Description of the task:
Report, from the records below, every line where the word "agent" appears.
----- Data listing -----
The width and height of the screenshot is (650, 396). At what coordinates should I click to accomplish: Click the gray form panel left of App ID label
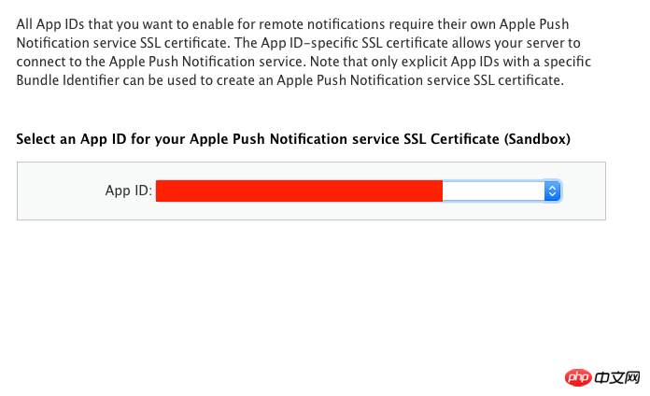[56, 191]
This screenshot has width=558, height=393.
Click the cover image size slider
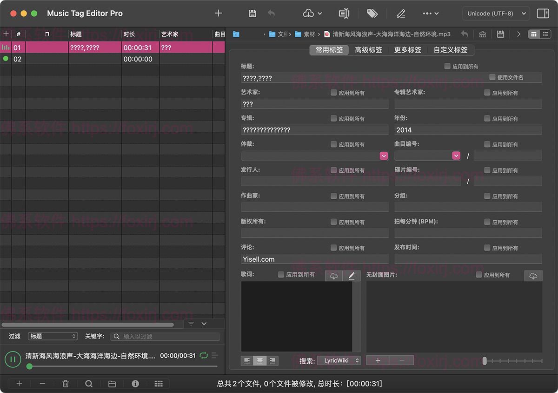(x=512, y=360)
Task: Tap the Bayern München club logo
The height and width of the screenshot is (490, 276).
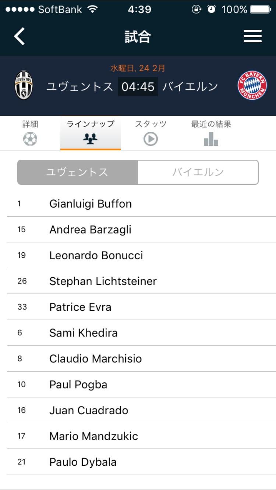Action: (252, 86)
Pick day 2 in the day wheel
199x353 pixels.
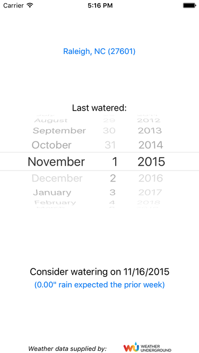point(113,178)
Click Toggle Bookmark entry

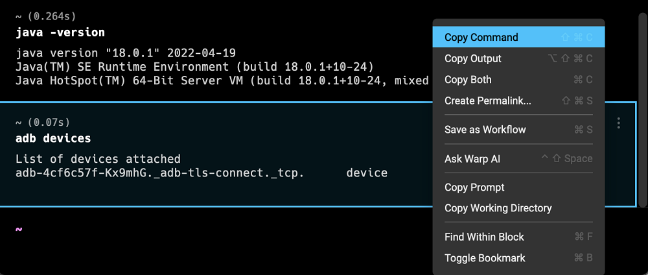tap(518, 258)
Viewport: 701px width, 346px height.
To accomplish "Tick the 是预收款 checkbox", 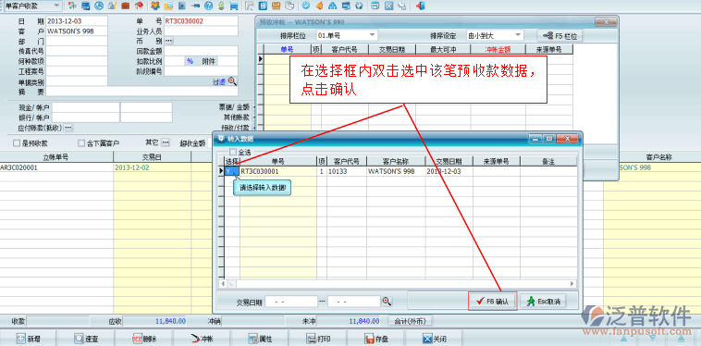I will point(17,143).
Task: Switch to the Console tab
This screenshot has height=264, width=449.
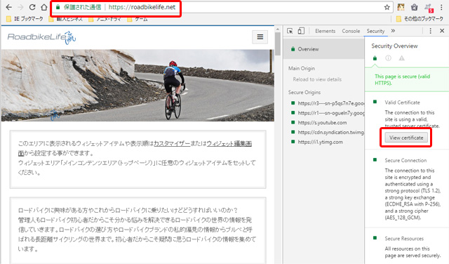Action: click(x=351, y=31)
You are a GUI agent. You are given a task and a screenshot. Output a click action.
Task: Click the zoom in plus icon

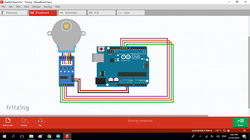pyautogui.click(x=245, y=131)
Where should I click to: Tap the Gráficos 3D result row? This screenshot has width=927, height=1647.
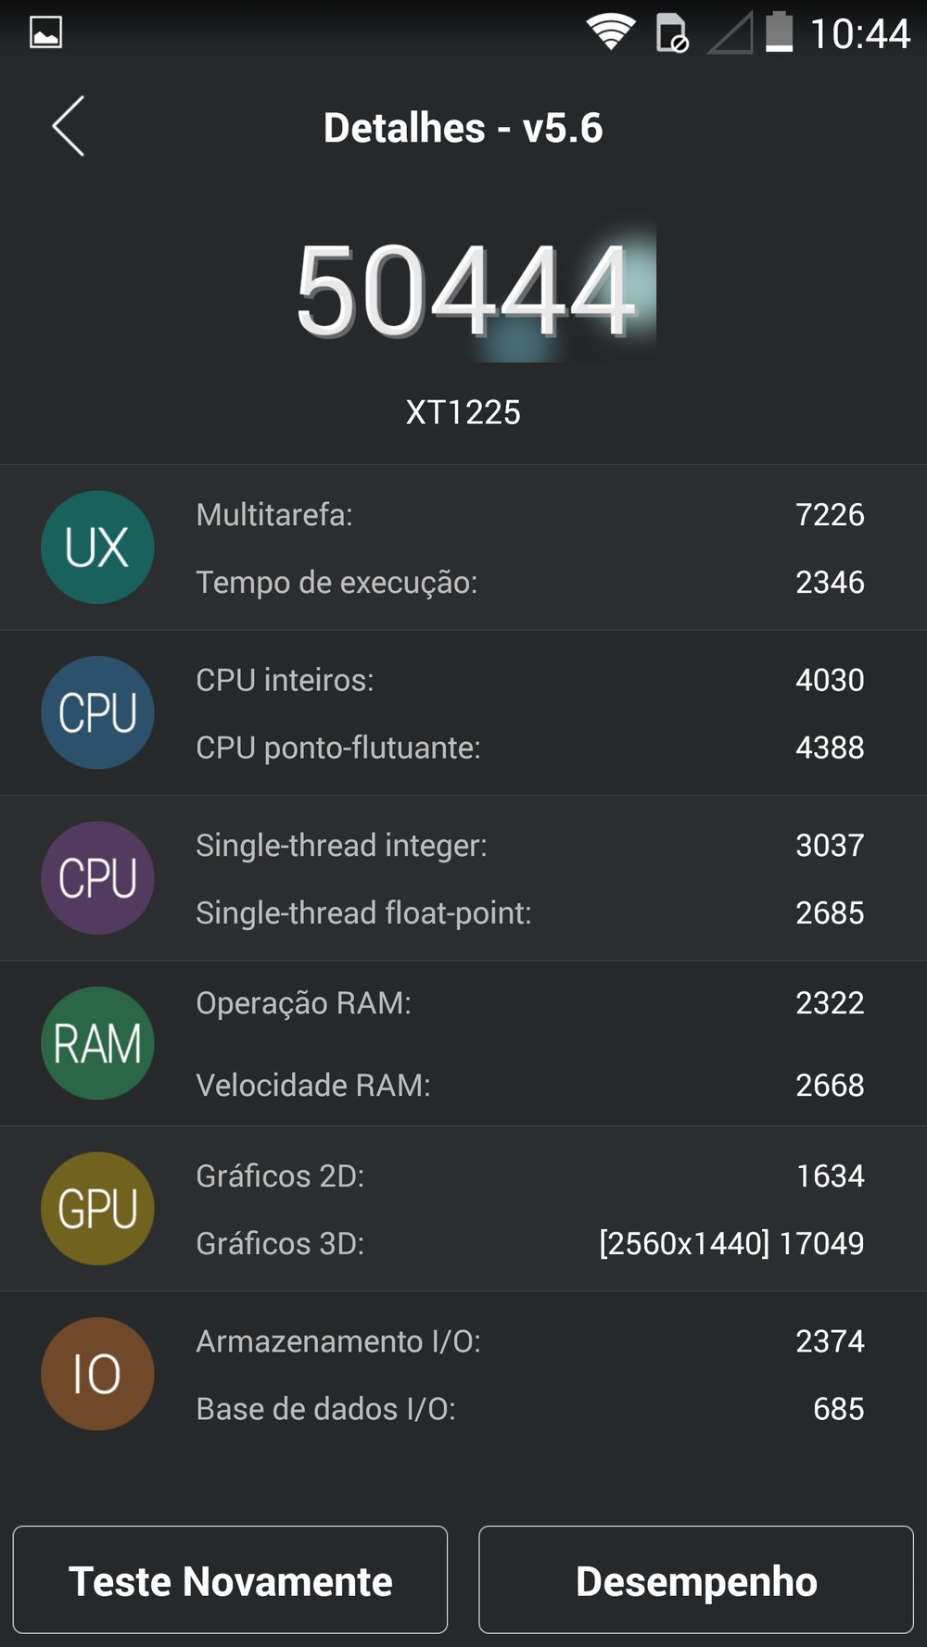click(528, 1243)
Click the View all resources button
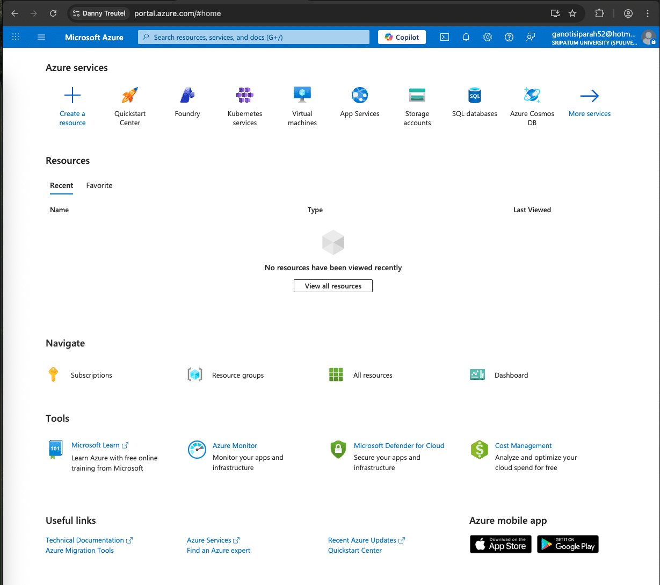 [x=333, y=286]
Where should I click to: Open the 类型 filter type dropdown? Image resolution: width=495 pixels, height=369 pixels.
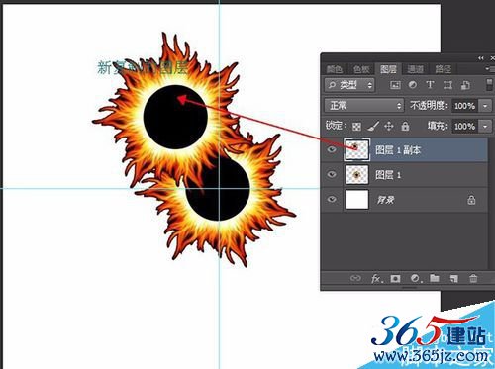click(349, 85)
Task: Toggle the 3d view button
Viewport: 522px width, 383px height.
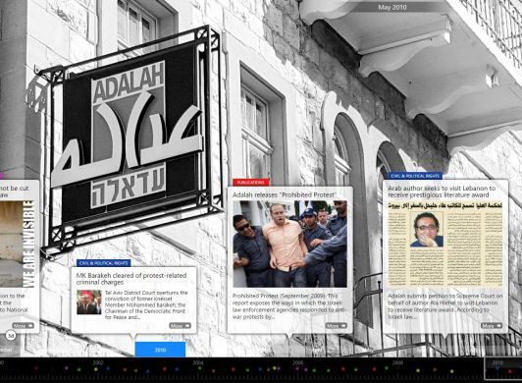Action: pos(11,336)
-----
----- Data listing -----
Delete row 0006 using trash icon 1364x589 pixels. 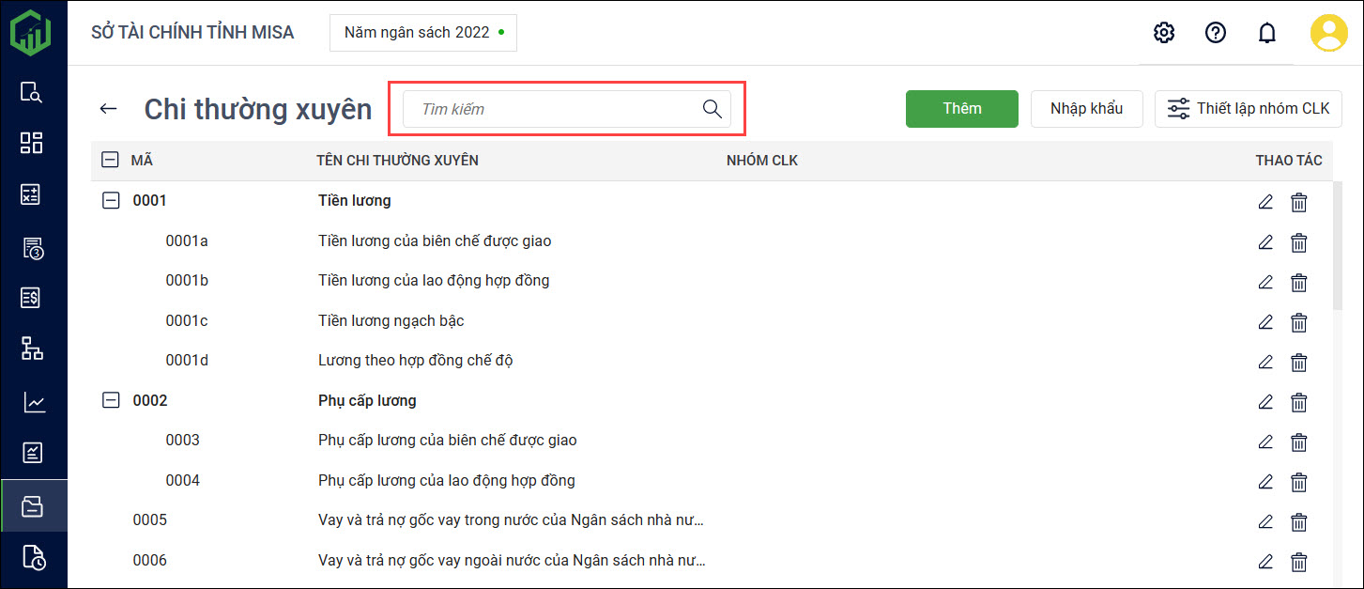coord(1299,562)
-----
----- Data listing -----
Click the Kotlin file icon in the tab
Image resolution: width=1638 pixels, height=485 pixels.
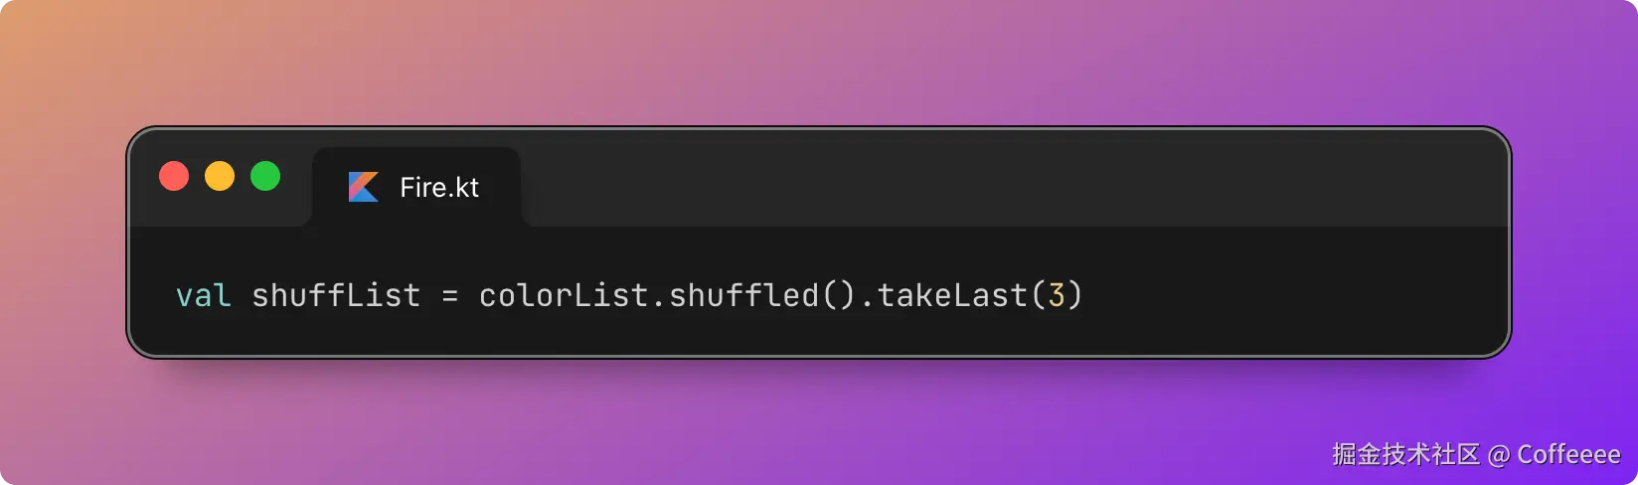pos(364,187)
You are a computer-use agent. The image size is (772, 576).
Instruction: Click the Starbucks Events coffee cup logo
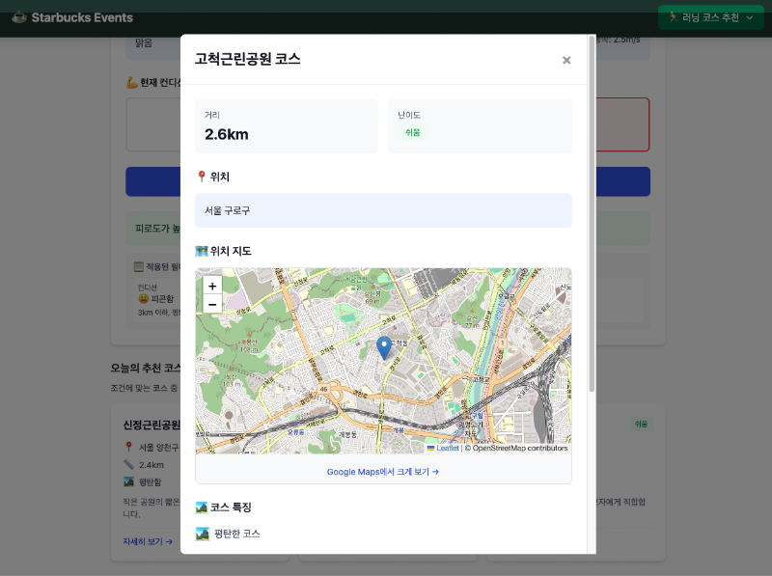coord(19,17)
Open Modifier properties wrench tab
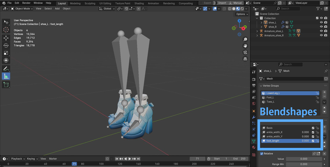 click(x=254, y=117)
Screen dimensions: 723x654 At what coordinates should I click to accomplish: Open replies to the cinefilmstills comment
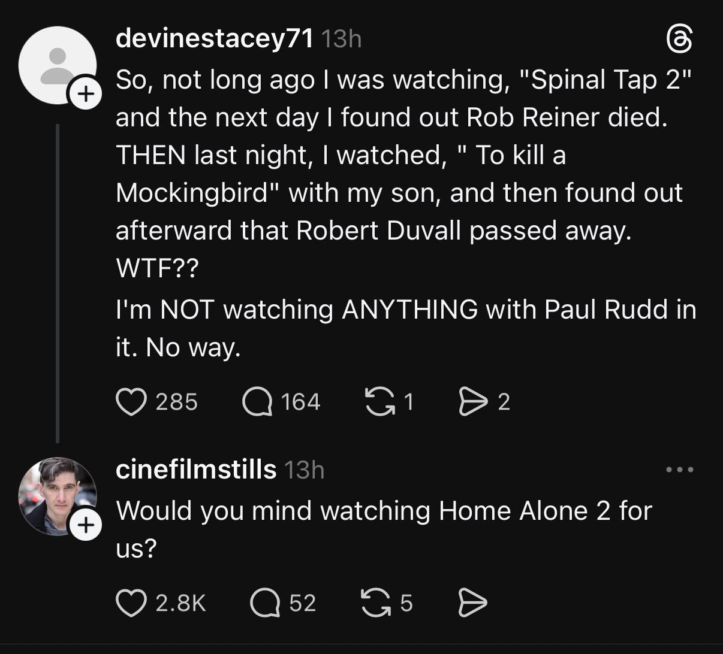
-----
Task solution:
You are a GUI agent. You are given a task and a screenshot. Output a click action.
You are a computer-use agent. The image size is (772, 576).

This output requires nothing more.